3: Those that maintain a working function maintain and develop social relationships and maintain a sense of belonging and engagement.

4: Productive people have a stronger sense of self and self esteem.

I could go on, and on. I guess the big one that has hit the western industrial world is that supporting retired people costs much more money than anyone ever expected and we can’t afford it. This is where the money token idea begins to breakdown and why capitalism is destined to fail.

I know from my own clients that the people who continue to work, and I see many people still at work in the seventies, even If that work is voluntary, yet regular and committed to everyday attendance, have higher levels of self esteem and enjoyment, have a stronger sense of purpose and value. They have stronger immune systems stay younger for longer.
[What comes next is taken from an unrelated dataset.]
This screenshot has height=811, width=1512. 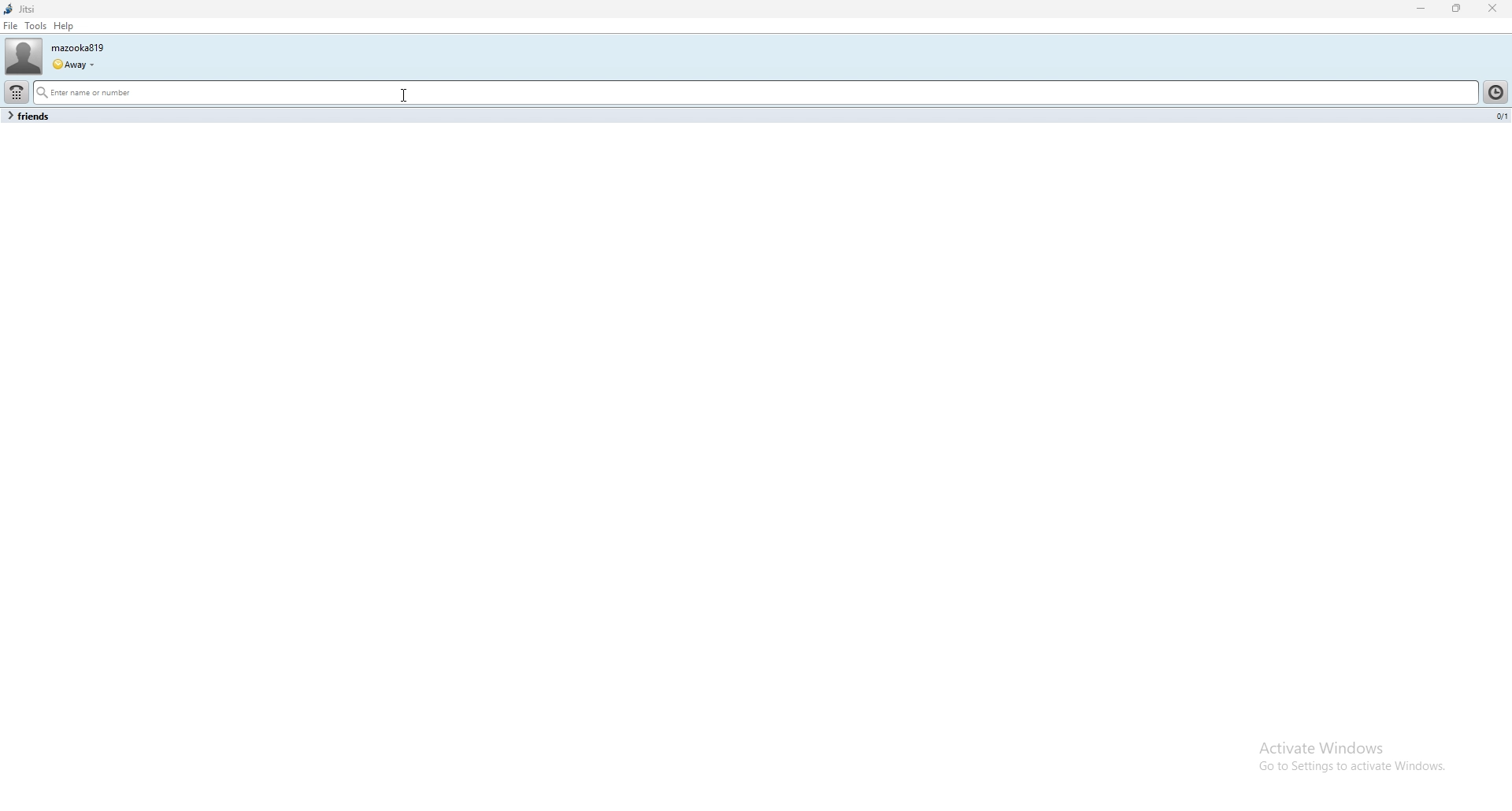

At what point do we stand back from life, do we retire? For some people this begins at thirty, forty or fifty and for others it never happens. My definition of success and happiness is waking with a smile on your face feeling that you have something that you truly want to get out of bed for. That you have something to go and do that is both meaningful and fulfilling. For many this is called work, though many do not realise it until they retire. And, if it is not organised official work it can be a voluntary contribution to life or a lot of engaging habits.

Whether you trade you life energy for money, or the love of it, don’t stand back, remain involved and engaged in the process of life and living. I promise you that you will be happier and that you will stay younger for longer. It is all about mindful choices and never giving up.

Take care be happy and keep on doing and learning!